-- Dataset entries follows --

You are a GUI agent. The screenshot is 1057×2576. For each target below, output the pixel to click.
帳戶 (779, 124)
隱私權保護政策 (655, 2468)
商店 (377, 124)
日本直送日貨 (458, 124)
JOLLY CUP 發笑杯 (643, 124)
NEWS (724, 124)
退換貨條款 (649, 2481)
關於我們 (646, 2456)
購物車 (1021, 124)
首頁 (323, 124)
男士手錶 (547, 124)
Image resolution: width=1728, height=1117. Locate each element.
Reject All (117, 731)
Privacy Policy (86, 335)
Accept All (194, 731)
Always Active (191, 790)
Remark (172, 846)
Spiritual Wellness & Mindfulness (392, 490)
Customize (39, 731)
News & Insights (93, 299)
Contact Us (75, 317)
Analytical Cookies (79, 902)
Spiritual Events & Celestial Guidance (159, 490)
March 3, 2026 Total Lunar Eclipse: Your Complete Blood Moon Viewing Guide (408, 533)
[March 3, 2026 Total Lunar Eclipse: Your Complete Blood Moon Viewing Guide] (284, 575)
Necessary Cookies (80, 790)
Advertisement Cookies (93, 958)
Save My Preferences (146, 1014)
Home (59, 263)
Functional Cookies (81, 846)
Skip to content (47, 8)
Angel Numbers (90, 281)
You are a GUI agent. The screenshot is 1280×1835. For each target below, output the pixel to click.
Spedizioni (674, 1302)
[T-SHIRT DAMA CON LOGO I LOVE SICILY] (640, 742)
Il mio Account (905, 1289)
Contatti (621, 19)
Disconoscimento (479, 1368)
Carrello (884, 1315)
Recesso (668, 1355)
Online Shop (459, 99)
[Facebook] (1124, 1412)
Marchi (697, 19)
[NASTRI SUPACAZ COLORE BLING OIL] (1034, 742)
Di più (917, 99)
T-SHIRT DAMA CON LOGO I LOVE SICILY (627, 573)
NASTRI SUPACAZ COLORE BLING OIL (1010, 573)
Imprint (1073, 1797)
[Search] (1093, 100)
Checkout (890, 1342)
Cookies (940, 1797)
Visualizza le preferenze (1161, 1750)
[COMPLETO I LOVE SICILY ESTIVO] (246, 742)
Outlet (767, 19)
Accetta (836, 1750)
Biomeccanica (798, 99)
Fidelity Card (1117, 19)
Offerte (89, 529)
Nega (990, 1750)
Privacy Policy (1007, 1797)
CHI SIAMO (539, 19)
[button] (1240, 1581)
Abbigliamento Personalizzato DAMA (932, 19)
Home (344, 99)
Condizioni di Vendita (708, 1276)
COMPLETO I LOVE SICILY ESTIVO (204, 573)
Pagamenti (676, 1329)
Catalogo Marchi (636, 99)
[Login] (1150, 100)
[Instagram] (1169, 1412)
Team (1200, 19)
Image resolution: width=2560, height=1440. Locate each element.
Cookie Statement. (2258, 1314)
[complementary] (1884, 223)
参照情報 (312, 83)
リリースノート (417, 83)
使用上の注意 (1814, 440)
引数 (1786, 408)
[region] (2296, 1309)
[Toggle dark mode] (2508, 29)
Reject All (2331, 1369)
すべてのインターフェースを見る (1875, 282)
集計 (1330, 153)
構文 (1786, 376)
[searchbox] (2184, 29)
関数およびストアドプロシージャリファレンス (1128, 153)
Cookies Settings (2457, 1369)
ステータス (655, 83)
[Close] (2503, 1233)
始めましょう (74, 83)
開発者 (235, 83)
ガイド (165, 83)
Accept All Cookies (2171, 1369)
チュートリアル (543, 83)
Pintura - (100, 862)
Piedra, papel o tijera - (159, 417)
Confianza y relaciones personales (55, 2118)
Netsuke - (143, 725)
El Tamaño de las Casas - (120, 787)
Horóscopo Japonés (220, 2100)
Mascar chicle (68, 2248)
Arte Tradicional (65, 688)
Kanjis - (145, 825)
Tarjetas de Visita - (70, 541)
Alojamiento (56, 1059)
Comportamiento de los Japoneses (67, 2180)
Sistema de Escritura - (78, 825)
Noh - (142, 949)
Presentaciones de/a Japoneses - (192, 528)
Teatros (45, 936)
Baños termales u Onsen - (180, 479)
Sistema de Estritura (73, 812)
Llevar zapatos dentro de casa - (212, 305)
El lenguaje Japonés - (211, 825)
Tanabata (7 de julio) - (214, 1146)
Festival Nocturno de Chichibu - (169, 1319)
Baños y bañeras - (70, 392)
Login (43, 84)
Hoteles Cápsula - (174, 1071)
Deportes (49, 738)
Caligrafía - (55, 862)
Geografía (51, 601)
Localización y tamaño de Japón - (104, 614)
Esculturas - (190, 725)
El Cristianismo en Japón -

-- Dataset entries concluded --

▶ [Exercise directions] Every entry in the data should be returned exactly.

▶ [Solution to this problem]
You are a GUI agent. The screenshot is 1057×2576. For each target below, output the pixel to click.
帳戶 (779, 124)
隱私權保護政策 (655, 2468)
商店 (377, 124)
日本直送日貨 (458, 124)
JOLLY CUP 發笑杯 (643, 124)
NEWS (724, 124)
退換貨條款 (649, 2481)
關於我們 (646, 2456)
購物車 (1021, 124)
首頁 (323, 124)
男士手錶 (547, 124)
Image resolution: width=1728, height=1117. Locate each element.
Reject All (117, 731)
Privacy Policy (86, 335)
Accept All (194, 731)
Always Active (191, 790)
Remark (172, 846)
Spiritual Wellness & Mindfulness (392, 490)
Customize (39, 731)
News & Insights (93, 299)
Contact Us (75, 317)
Analytical Cookies (79, 902)
Spiritual Events & Celestial Guidance (159, 490)
March 3, 2026 Total Lunar Eclipse: Your Complete Blood Moon Viewing Guide (408, 533)
[March 3, 2026 Total Lunar Eclipse: Your Complete Blood Moon Viewing Guide] (284, 575)
Necessary Cookies (80, 790)
Advertisement Cookies (93, 958)
Save My Preferences (146, 1014)
Home (59, 263)
Functional Cookies (81, 846)
Skip to content (47, 8)
Angel Numbers (90, 281)
You are a GUI agent. The screenshot is 1280×1835. For each target below, output the pixel to click.
Spedizioni (674, 1302)
[T-SHIRT DAMA CON LOGO I LOVE SICILY] (640, 742)
Il mio Account (905, 1289)
Contatti (621, 19)
Disconoscimento (479, 1368)
Carrello (884, 1315)
Recesso (668, 1355)
Online Shop (459, 99)
[Facebook] (1124, 1412)
Marchi (697, 19)
[NASTRI SUPACAZ COLORE BLING OIL] (1034, 742)
Di più (917, 99)
T-SHIRT DAMA CON LOGO I LOVE SICILY (627, 573)
NASTRI SUPACAZ COLORE BLING OIL (1010, 573)
Imprint (1073, 1797)
[Search] (1093, 100)
Checkout (890, 1342)
Cookies (940, 1797)
Visualizza le preferenze (1161, 1750)
[COMPLETO I LOVE SICILY ESTIVO] (246, 742)
Outlet (767, 19)
Accetta (836, 1750)
Biomeccanica (798, 99)
Fidelity Card (1117, 19)
Offerte (89, 529)
Nega (990, 1750)
Privacy Policy (1007, 1797)
CHI SIAMO (539, 19)
[button] (1240, 1581)
Abbigliamento Personalizzato DAMA (932, 19)
Home (344, 99)
Condizioni di Vendita (708, 1276)
COMPLETO I LOVE SICILY ESTIVO (204, 573)
Pagamenti (676, 1329)
Catalogo Marchi (636, 99)
[Login] (1150, 100)
[Instagram] (1169, 1412)
Team (1200, 19)
Image resolution: width=2560, height=1440. Locate each element.
Cookie Statement. (2258, 1314)
[complementary] (1884, 223)
参照情報 (312, 83)
リリースノート (417, 83)
使用上の注意 (1814, 440)
引数 (1786, 408)
[region] (2296, 1309)
[Toggle dark mode] (2508, 29)
Reject All (2331, 1369)
すべてのインターフェースを見る (1875, 282)
集計 (1330, 153)
構文 (1786, 376)
[searchbox] (2184, 29)
関数およびストアドプロシージャリファレンス (1128, 153)
Cookies Settings (2457, 1369)
ステータス (655, 83)
[Close] (2503, 1233)
始めましょう (74, 83)
開発者 (235, 83)
ガイド (165, 83)
Accept All Cookies (2171, 1369)
チュートリアル (543, 83)
Pintura - (100, 862)
Piedra, papel o tijera - (159, 417)
Confianza y relaciones personales (55, 2118)
Netsuke - (143, 725)
El Tamaño de las Casas - (120, 787)
Horóscopo Japonés (220, 2100)
Mascar chicle (68, 2248)
Arte Tradicional (65, 688)
Kanjis - (145, 825)
Tarjetas de Visita - (70, 541)
Alojamiento (56, 1059)
Comportamiento de los Japoneses (67, 2180)
Sistema de Escritura - (78, 825)
Noh - (142, 949)
Presentaciones de/a Japoneses - (192, 528)
Teatros (45, 936)
Baños termales u Onsen - (180, 479)
Sistema de Estritura (73, 812)
Llevar zapatos dentro de casa - (212, 305)
El lenguaje Japonés - (211, 825)
Tanabata (7 de julio) - (214, 1146)
Festival Nocturno de Chichibu - (169, 1319)
Baños y bañeras - (70, 392)
Login (43, 84)
Hoteles Cápsula - (174, 1071)
Deportes (49, 738)
Caligrafía - (55, 862)
Geografía (51, 601)
Localización y tamaño de Japón - (104, 614)
Esculturas - (190, 725)
El Cristianismo en Japón -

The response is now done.